"The legislative auditor requested the agency provide documentation of its attempts to fill the positions on [other] occasions," Mooney told state lawmakers during Tuesday's interim meeting. "The legislative auditor has not been provided with supporting evidence of other attempts."
Homeland security officials have said the agency might consider converting the four part-time positions to two full-time jobs.
"It's an ongoing process, and we're working diligently to try to address it," Thornton said.
The emergency communications center has a toll-free number that answers calls for mine disasters, environmental spills, suspected arsons, school safety concerns and whistleblower tips from mine and industrial workers.

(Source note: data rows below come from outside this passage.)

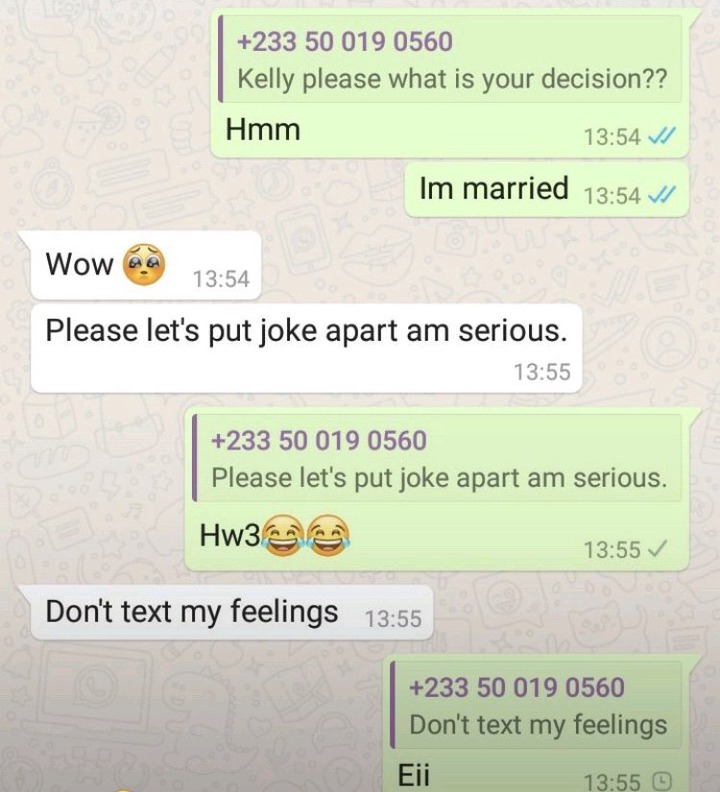
Task: Tap the 'Eii' outgoing message text
Action: click(414, 775)
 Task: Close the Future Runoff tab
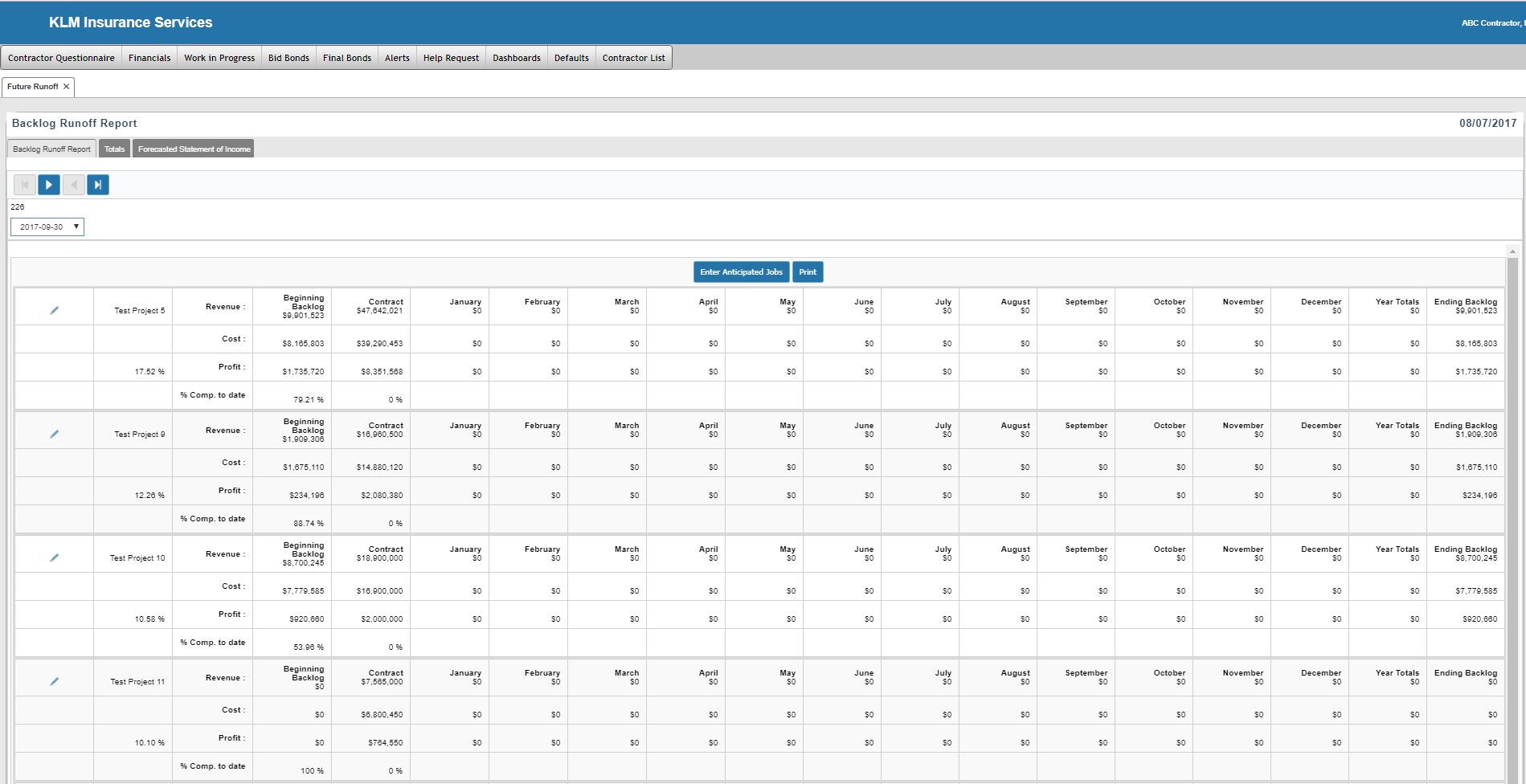[67, 87]
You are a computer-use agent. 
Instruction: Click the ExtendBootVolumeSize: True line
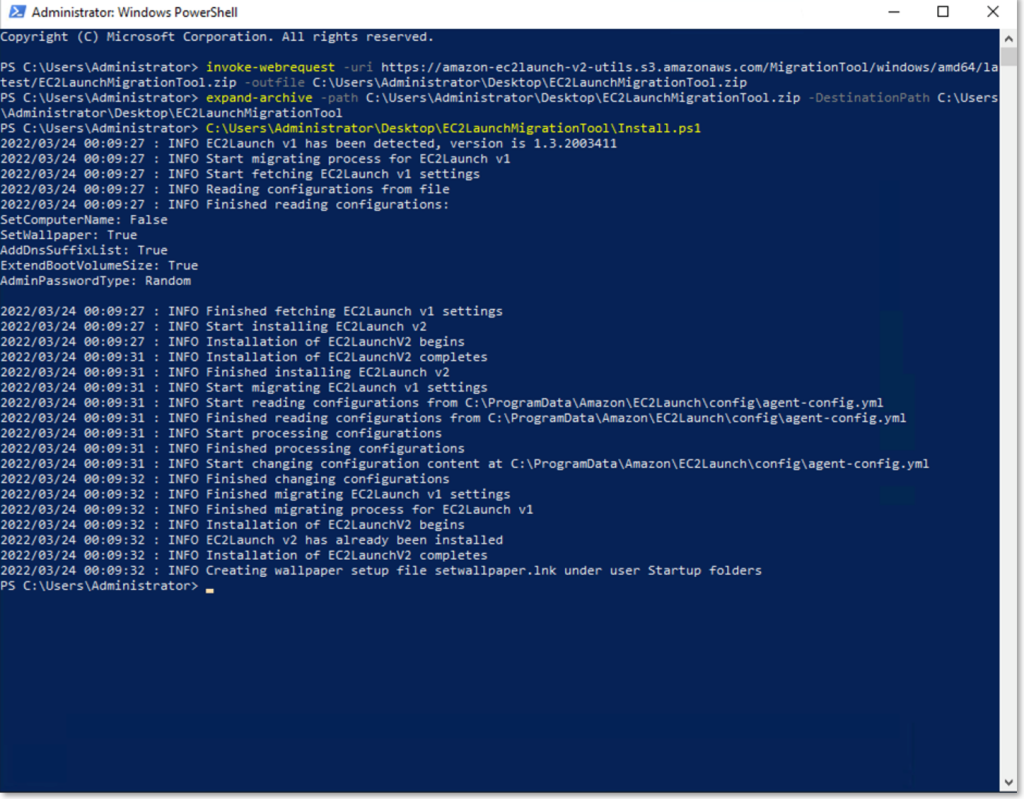click(97, 265)
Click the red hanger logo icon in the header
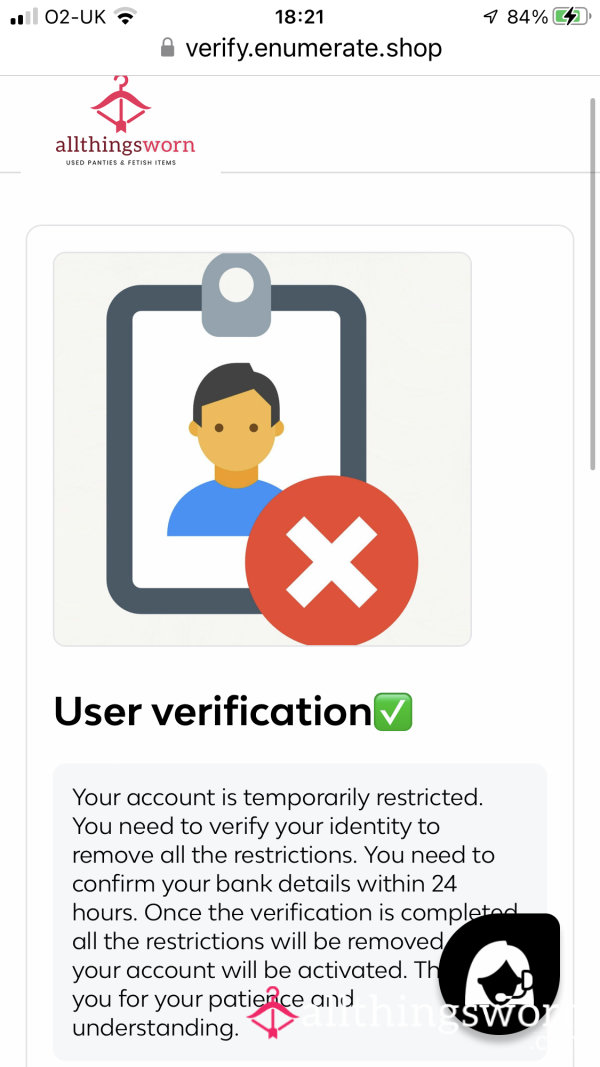Viewport: 600px width, 1067px height. 121,104
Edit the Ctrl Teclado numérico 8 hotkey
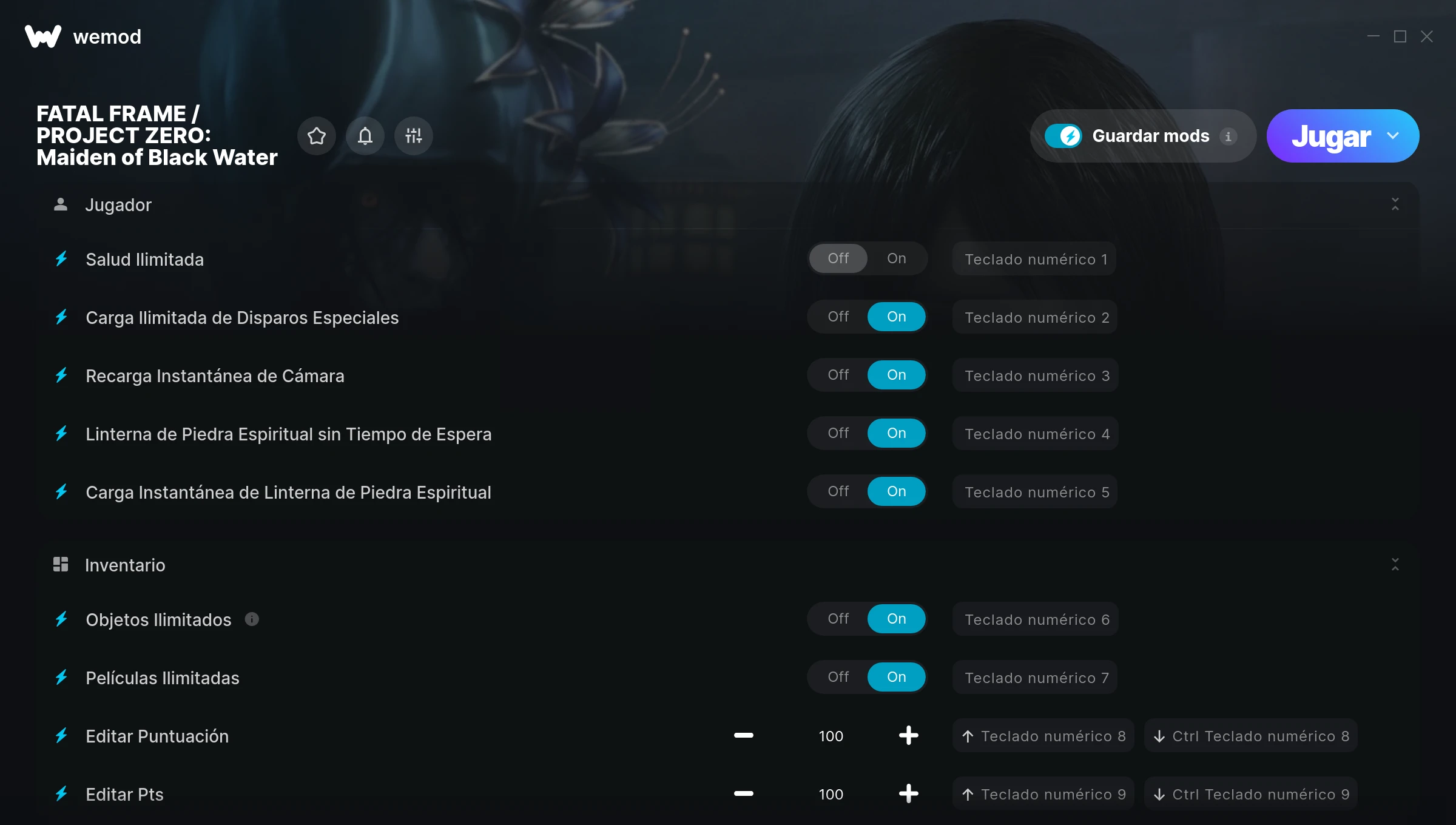Viewport: 1456px width, 825px height. pyautogui.click(x=1251, y=736)
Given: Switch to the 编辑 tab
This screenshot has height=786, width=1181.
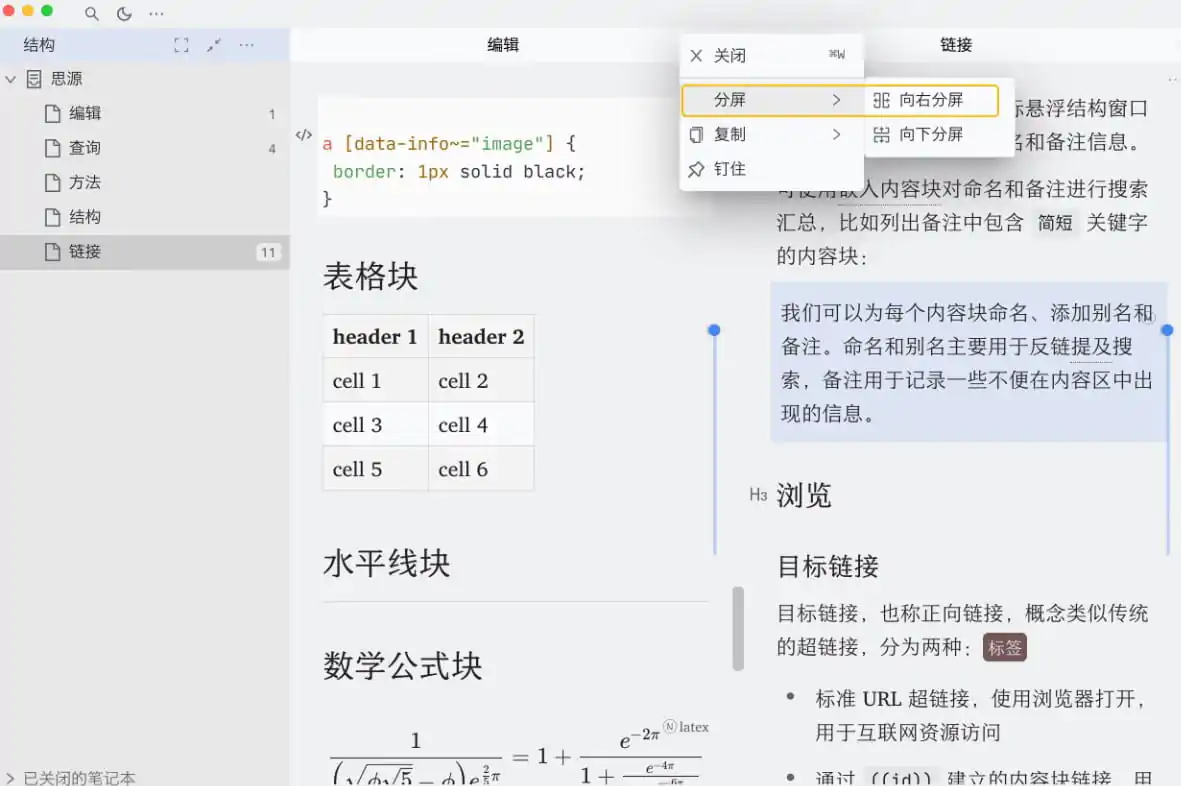Looking at the screenshot, I should click(503, 44).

"Not having coverage is just not acceptable," Thornton said. "It's just one of those balancing acts."
The audit also found:
Homeland security officials publicly reported that the gauges worked properly 93 percent of the time, but auditors determined that that was only a guess.
"The agency should develop a methodology to capture, measure and monitor the operational rate of its weather gauges," Mooney said. "An agency should not publicly display that it has achieved an important goal when it has no data to prove it."
Thornton said Homeland Security's flood warning system had "software issues," and the agency was working to fix the problem.
In the days after the June 29 derecho, "there was no mention of the event on the agency's Web page, and a website visitor would not have known the state was experiencing a widespread and serious event," Mooney said.
"The agency needs to view and use its website as a communication tool," she said. "The agency has not adequately used its website to communicate."